A chi ti colpisce su di una guancia porgi l’altra guancia. Per dire con questo gesto un messaggio che va ben oltre la reciprocità, oltre il rispetto delle opinioni altrui, oltre la tolleranza: vedi, sono disarmato, non aggredisco, non fuggo. Mi avvicino, mi porto a contatto tuo, sono a portata della tua mano, sono a distanza di cuore. Porgi l’altra guancia che significa: non stare in guardia, abbassa le difese, non fare paura. L’altro capirà che è assurdo esserti nemico.

Nell’equilibrio del dare e dell’avere Gesù istituisce una sproporzione, dai di più di ciò che ti è chiesto, ama per primo, ama in perdita, ama senza aspettare il contraccambio. La speranza di pace è il nome che diamo a questa sproporzione. Vincere il male con il bene.

Che giunge al vertice con l’espressione, con quella affermazione eccessiva di Gesù: amate i vostri nemici. L’amore vince il nemico non già uccidendolo, ma uccidendo l’inimicizia che c’è in lui.

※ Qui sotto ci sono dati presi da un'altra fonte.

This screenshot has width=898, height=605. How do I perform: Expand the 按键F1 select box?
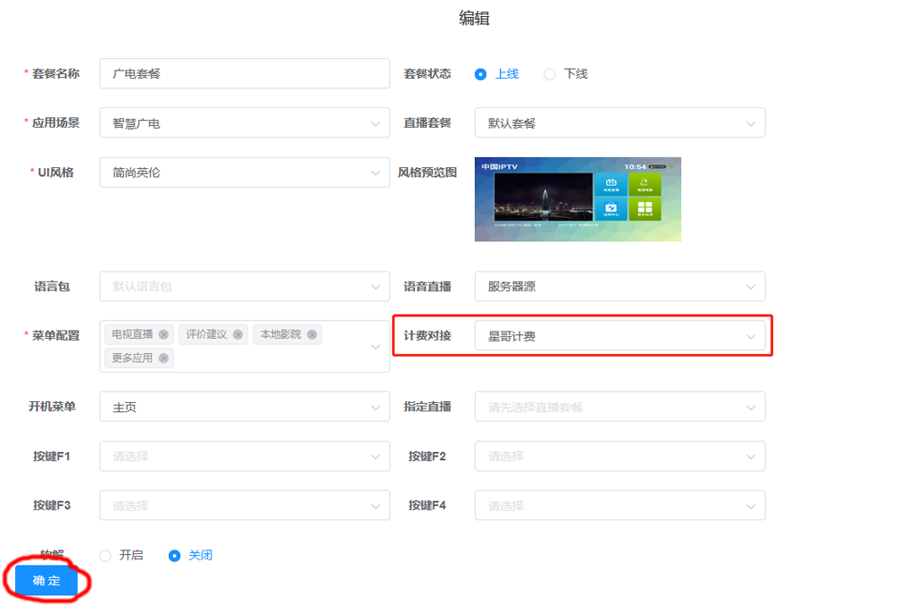pos(244,456)
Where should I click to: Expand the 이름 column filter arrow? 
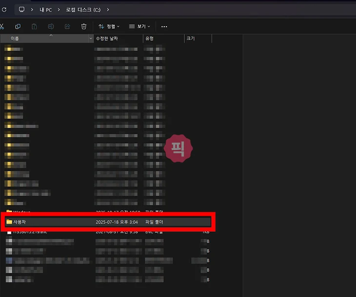90,38
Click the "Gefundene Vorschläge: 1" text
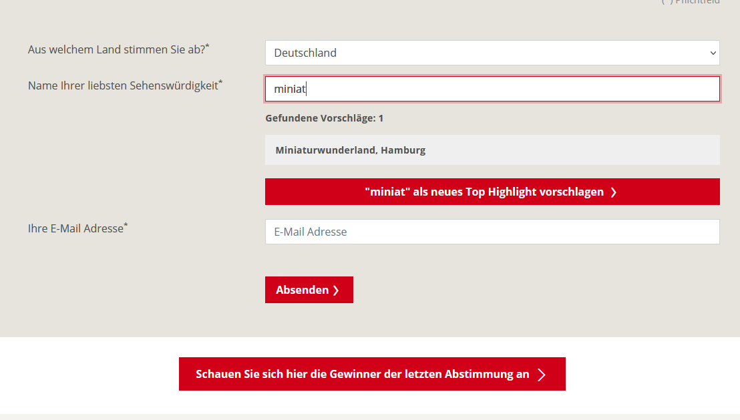The height and width of the screenshot is (420, 740). tap(324, 118)
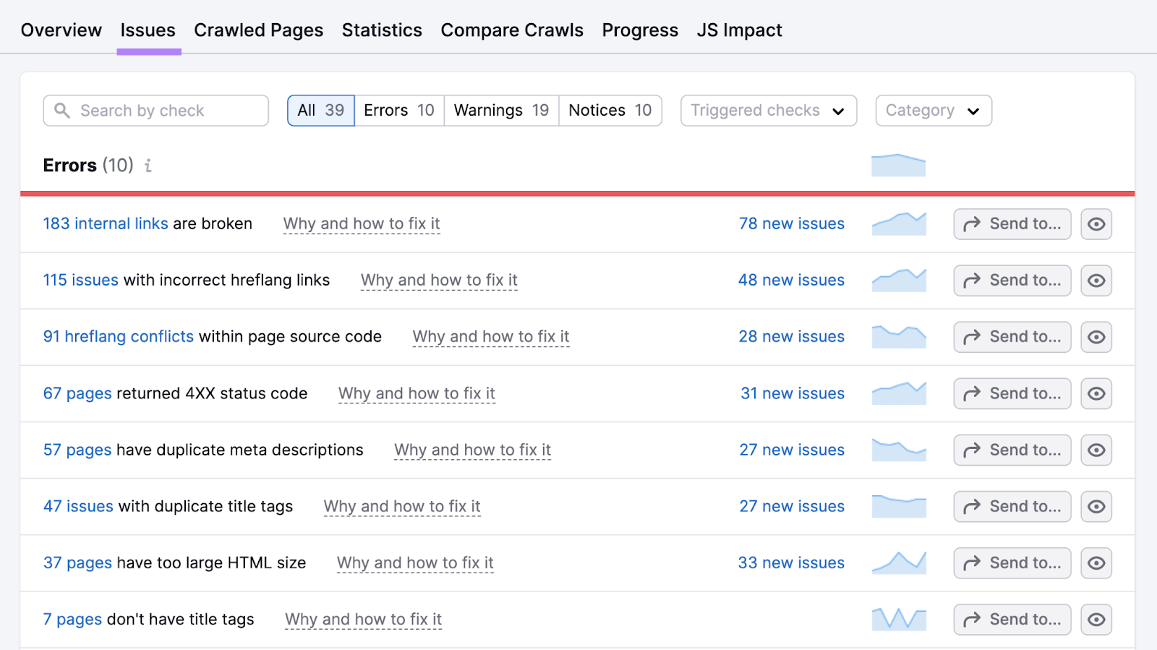Click eye icon on duplicate meta descriptions row
This screenshot has height=650, width=1157.
pos(1096,450)
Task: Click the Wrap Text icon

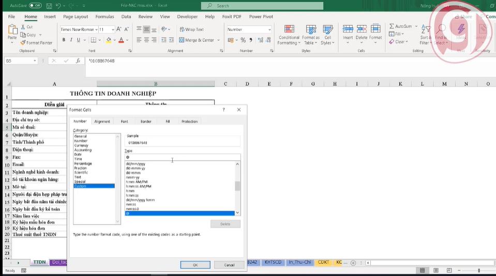Action: tap(182, 29)
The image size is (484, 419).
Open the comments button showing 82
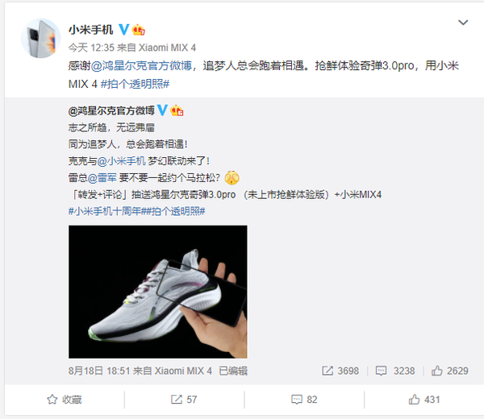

La Vergine canta nel Magnificat: ha rovesciato i potenti dai troni. Rovesciato, ma non già umiliato, o bastonato, o ucciso.

Ha disperso i progetti dei superbi, ma non ha schiacciato o perseguitato le loro persone. Ha rimandato i ricchi a mani vuote, li ha liberati da ciò che aveva loro tolto la libertà.

Gesù riesce a pensare a una vittoria che sappia fare a meno della sconfitta del nemico, che non implichi la morte del nemico. Riesce a pensare ad una vittoria sull’inimicizia, non sul nemico, ad un nemico amato. È la scommessa assoluta.

Sarà vittima della violenza. Ma il messaggio della croce è questo: alcune cause valgono il mio sangue, ma nessuna causa vale il sangue di mio fratello. Muore perdonando gli uccisori, perché nessuna causa vale il mio odio.